Basics of Neural Networks
An artificial neural network is a fundamental computing technique and structure in artificial intelligence and machine learning. Large Language Models (LLMs) are a very successful type of neural network but neural networks as a general tool are used in other domains and to solve different problems such as machine vision, natural language processing, self-driving automobiles and more.1
Structure of a Neural Network
The basic unit of a neural network is a neuron that takes numerical inputs, performs mathematical operations on those inputs, and produces a numerical output.
Multiple neurons are combined and structured into layers:
- Input layer (red circles in the graphic above)
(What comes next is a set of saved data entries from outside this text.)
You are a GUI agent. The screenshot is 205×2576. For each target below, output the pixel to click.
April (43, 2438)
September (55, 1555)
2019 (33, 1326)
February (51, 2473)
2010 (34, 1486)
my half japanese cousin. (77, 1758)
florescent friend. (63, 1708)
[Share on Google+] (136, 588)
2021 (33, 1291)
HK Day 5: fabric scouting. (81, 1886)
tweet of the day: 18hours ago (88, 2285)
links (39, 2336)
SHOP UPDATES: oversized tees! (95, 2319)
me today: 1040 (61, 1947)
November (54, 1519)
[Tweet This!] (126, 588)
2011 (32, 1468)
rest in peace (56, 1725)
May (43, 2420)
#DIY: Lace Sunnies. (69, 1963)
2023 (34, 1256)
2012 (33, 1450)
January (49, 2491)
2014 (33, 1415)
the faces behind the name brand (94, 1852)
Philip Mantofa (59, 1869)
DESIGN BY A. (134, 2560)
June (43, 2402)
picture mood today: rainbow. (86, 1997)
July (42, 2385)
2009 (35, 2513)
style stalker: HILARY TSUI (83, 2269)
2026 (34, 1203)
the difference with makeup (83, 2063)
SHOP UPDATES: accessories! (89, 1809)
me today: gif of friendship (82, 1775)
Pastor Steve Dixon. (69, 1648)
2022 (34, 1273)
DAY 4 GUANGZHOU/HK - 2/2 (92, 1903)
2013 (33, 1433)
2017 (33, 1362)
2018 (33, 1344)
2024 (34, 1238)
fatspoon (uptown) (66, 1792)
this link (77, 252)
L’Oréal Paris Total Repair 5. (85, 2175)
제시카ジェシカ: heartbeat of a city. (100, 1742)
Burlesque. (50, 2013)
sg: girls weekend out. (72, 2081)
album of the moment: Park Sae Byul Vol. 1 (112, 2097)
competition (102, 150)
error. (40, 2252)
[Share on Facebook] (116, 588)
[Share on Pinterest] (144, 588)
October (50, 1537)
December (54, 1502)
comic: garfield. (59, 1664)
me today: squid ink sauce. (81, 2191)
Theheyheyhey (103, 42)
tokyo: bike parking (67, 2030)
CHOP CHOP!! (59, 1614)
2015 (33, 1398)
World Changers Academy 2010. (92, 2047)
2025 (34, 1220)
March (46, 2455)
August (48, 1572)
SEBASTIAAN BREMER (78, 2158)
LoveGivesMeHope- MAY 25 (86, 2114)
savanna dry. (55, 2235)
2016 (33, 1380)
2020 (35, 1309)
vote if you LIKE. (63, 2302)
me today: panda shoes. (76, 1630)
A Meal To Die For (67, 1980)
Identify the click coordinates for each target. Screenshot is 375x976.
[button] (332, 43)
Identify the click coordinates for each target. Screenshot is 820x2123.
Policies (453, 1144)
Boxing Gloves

- One or more hidden layers (blue circles) that process information from the input layer
- Output layer (green circles).
Loss Function
Before training a neural network, a loss function is used as a way to quantify how well the network is performing. This allows the network to learn and improve. The Mean Squared Error is a common loss function for regression problems and simple networks. When training a network, we are trying to minimize the loss function thereby improving the predictive power of the network.3
Learning Approaches
Neural networks can be trained using supervised learning or unsupervised learning:
- Supervised learning: The neural network has access to both the inputs and expected outputs. It generates a loss function based on this training data to improve its predications.
- Unsupervised learning: The neural network does not have the expected outputs. Instead, it create patterns and relationships in the input data without having a reference to outputs for calculating a loss function.